Bir zaman süren boğuşmadan sonra genç adam içeriye seslenmiş nefes
nefese;
- Babaaaaa, hırsız yakaladım.
İçeriden babanın sesi duyulmuş;
- Getir oğlum.
- Gelmiyor.
- Bırak gitsin o zaman.
- Gitmiyor.
- Allah Allah, sen gel bari.
- Beni de bırakmıyor
Anayurt ile ilişkilerimiz söz konusu olduğunda nedense hep bu
hikaye gelir aklıma.
Bir yurt sahibi olduğumuzdan bahsederiz hep.
Çok eskilere uzanan bir tarihimiz , köklü bir kültürümüz
olduğundan bahsederiz.
Ne zaman üç kişi bir araya gelsek o unutamadığımızı söylediğimiz
yurt ,o köklü tarih ve kültür hakkında nostaljik sohbetler
kurarız.
İş sonunda döner dolaşır vatana nizam vermeye dayanır.
Buradan oturduğumuz yerden haritalar çizeriz ,sınırları idareleri
değiştiriveririz,alfabeleri,eğitim sistemlerini,yaşam biçimlerini
değiştiririz.
Uluslar arası menfaatleri, devletler arası münasebetleri , güç
odaklarını elimizin tersi ile bir kenara iter bol keseden eser
savururuz buradan oraya.
Oysa biz dünyayı kendi ufuk çizgimiz ile sınırlı zannediyor olsak
ta hakikat öyle değildir.
Ettiğimiz kelam, birbirimize verdiğimiz selam dahi bir yerlerde
birileri tarafından takip edilmekte ve gereği yerine
getirilmektedir.
Hal böyle olunca,biz hayallerimizden başka hiçbir yerde
gerçekleşmesi mümkün olmayan uçuk projeler peşinde zamanımızı
harcarken,başkaları bizim hayal ettiklerimizin bile olabilmesi
ihtimaline binaen tedbirlerini alırlar.
Sonunda gidişatı gören birileri çıkar ikaz ederler bizi;
Kardeşim oradan buraya sorumsuz ahkam kesmelerden vazgeçin,sizin
oradan gördükleriniz ile buradaki reel durum örtüşmüyor denilir
kibarca... Mesaj alınmaz.
Bize iyilik yaptığınızı zannediyor olabilirsiniz, fakat sorumsuz
davranışlarınızın, gerçeklerden uzak politikalarınızın pek çoğu
bize zarar veriyor denilir... Mesaj alınmaz.
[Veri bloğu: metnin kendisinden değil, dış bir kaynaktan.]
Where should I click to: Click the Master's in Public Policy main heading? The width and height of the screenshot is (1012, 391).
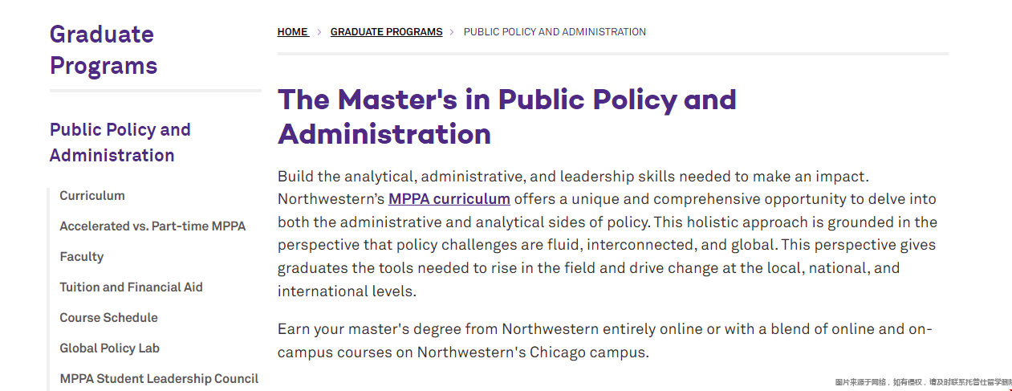(507, 116)
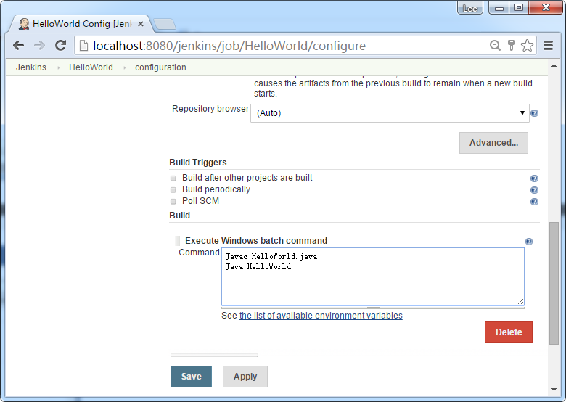Open the list of available environment variables
This screenshot has height=402, width=566.
pyautogui.click(x=321, y=316)
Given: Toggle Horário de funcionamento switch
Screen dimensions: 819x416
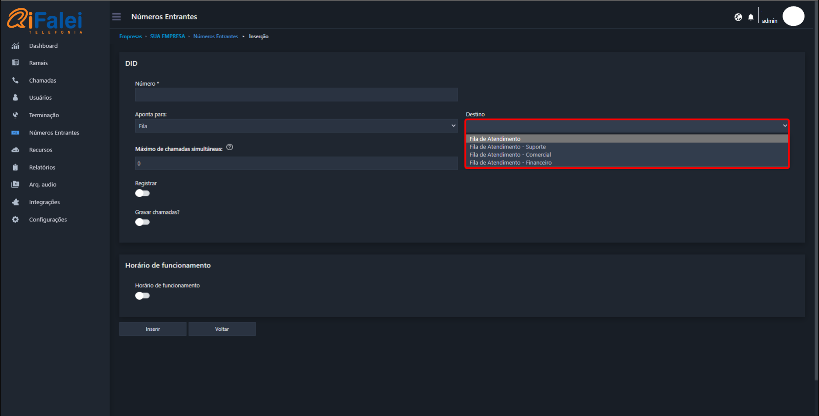Looking at the screenshot, I should point(142,296).
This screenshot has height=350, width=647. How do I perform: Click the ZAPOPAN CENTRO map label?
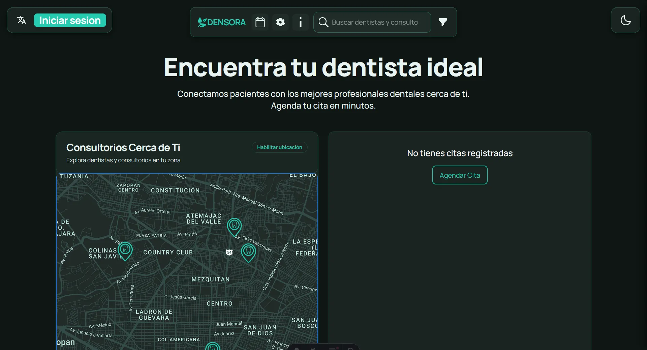[128, 187]
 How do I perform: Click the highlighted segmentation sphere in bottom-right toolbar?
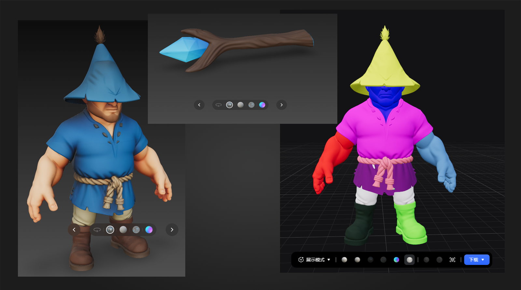point(409,260)
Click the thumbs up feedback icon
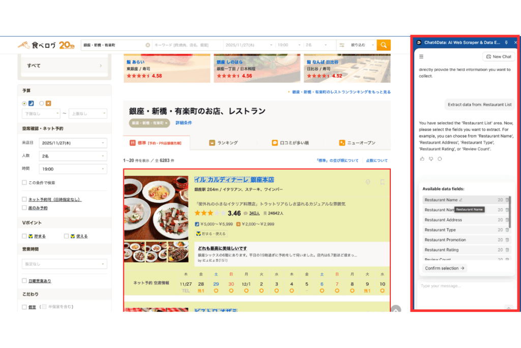Screen dimensions: 521x348 422,159
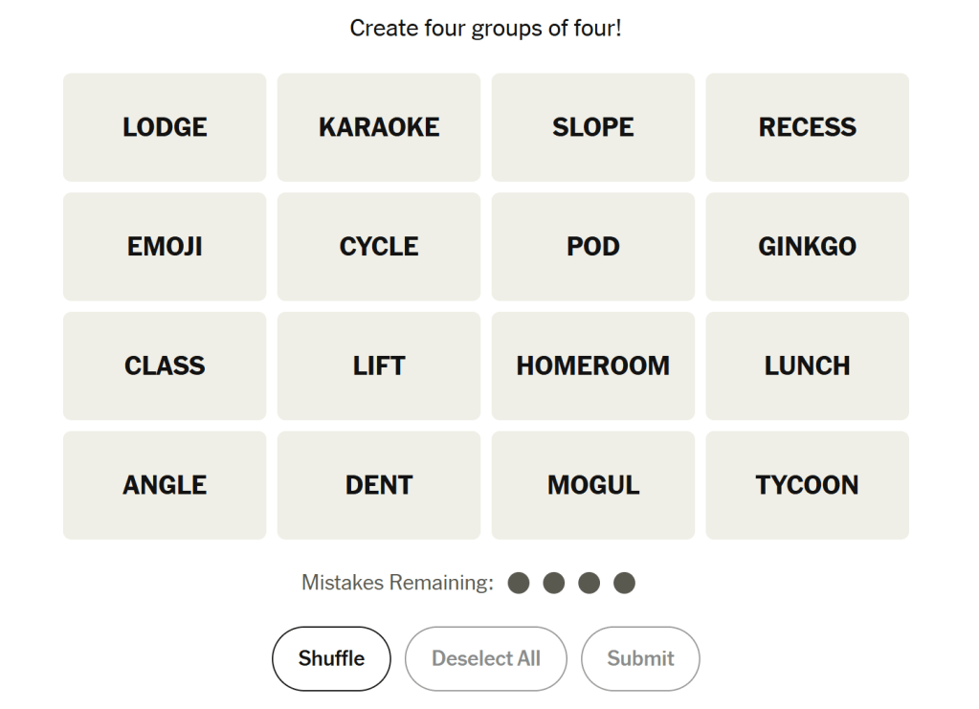This screenshot has height=709, width=979.
Task: Toggle the LUNCH word tile
Action: (808, 366)
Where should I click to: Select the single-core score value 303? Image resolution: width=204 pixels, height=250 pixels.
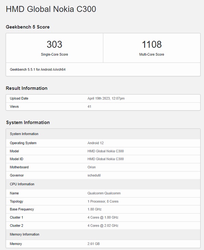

Bu kadar rüyalarınıza giriyorsa, vatan burada buyurun dönün.
Mücadeleyi burada verin,birbirimize destek olalım,birbirimizden
güç alalım denilir... Mesaj yine alınmaz.
Madem illa mücadele edeceksiniz, siz kendi zemininizde mücadele
edin, yani diasporadaki haklarınızı korumaya, varlığınızı devam
ettirmeye çalışın; biz de burada bildiğimiz zeminde mücadele
edelim ve akıllı sağlam politikalar üzerine güç birliği yapalım...
denilir.
Cık! Biz oraları düzelteceğiz.
Yahu o zaman gel bari buraya da buradan düzelt neyimizi
düzelteceksen.
Yok...Biz önce düzelteceğiz.
Sonra geliriz.
En sonunda cana tak eder bu sorumsuzluk.
Ya bizim yaşamımızı daha da zorlaştırmaktan vazgeçin veya düşün
yakamızdan, dedirtirler birilerine.
Zaten istenen ve uzun zamandır söyletilmeye çalışılan budur.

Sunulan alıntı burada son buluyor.